OK. Here's one way to do it. The ten warmest years in the century from
1910 to 2010
all occurred in the interval 1998 to 2010, the last 13yrs of the century.
Under the
null hypothesis, where the hottest year falls is uniform random, so the
hottest year
had probability 13/100 of falling in that interval. The next hottest year
then had
probability 12/99 of falling in the remaining 12yr of that interval, given
the
hottest had already fallen it. The third hottest year had probability 11/98
of
falling in that interval, given the first two had fallen in it, and so on.
So the
probability of the 10 hottest years falling in that 13yr period is
P = (13*12*...5*4)/(100*99*...*92*91) = 1.65e-11
To this we must add the probability of the more extreme events, e.g. the
probability
that the ten hottest years were in the last 12
P = (12*11*...*5*4*3)/(100*99*...*92*91) = 3.81e-12
and that they were in the last 11
P = (11*10*...*5*4*3*2)/(100*99*...*92*91) = 6.35e-13
and that they were in the last 10
P = (11*10*...*5*4*3*2)/(100*99*...*92*91) = 5.77e-14
Summing we get P = 2.10e-11
A p-value good enough for CERN. But this isn't a very good analysis for two
reasons. First, it's not directly measuring trend, it's the same
probability you'd
get for any 10 of the observed temperatures falling on any defined 13
years. So you
have infer that it means a trend from the fact that these are the hottest
years and
they occur in the 13 at the end. Second, it implicitly assumes that yearly
temperatures are independent, which they aren't. If temperatures always
occurred in
blocks of ten for example the observed p-value would be more like 0.1. But
this
shows why you need to consider well defined, realistic alternatives. Your
alternative was "no trend", but no trend can mean a lot of things,
including random
independent yearly temperatures.
A better analysis is to select two different years at random and count how
many
instances there are in which the later year is hotter. Under the null
hypothesis
only half should count.
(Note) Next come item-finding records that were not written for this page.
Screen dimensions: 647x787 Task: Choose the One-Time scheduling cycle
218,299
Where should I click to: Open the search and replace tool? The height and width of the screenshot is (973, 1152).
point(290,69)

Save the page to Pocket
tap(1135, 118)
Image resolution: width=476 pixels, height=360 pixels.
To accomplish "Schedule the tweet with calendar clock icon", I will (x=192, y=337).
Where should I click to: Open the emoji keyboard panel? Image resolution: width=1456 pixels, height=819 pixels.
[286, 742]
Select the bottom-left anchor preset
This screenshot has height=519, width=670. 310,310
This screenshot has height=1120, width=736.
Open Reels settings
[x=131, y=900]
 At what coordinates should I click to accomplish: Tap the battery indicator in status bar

This directly counts trends. And this is
independent of
whether successive years are correlated. There are 10000 possible pairs in
a
century which is large enough we can just sample it. I got the NOAA data
from 1880
thru 2013, so I used a little more than a century.
For example taking a sample of 100 pairs gives 86 in which the later year
was warmer
(I counted ties as 0.5). The null hypothesis says this is like getting 86
heads in
100 tosses, which obeys a binomial distribution. The probability of
getting 86 or
more heads in a 100 tosses is 4.14e-14.
Brent, I tip my hat to you.
I was preparing to write some objections after reading your first analysis, but your
pair sampling analysis already addresses them. You convinced me that there is, in fact,
a global temperature increase trend in the last century.
So are you also convinced that increased CO2 is causing it?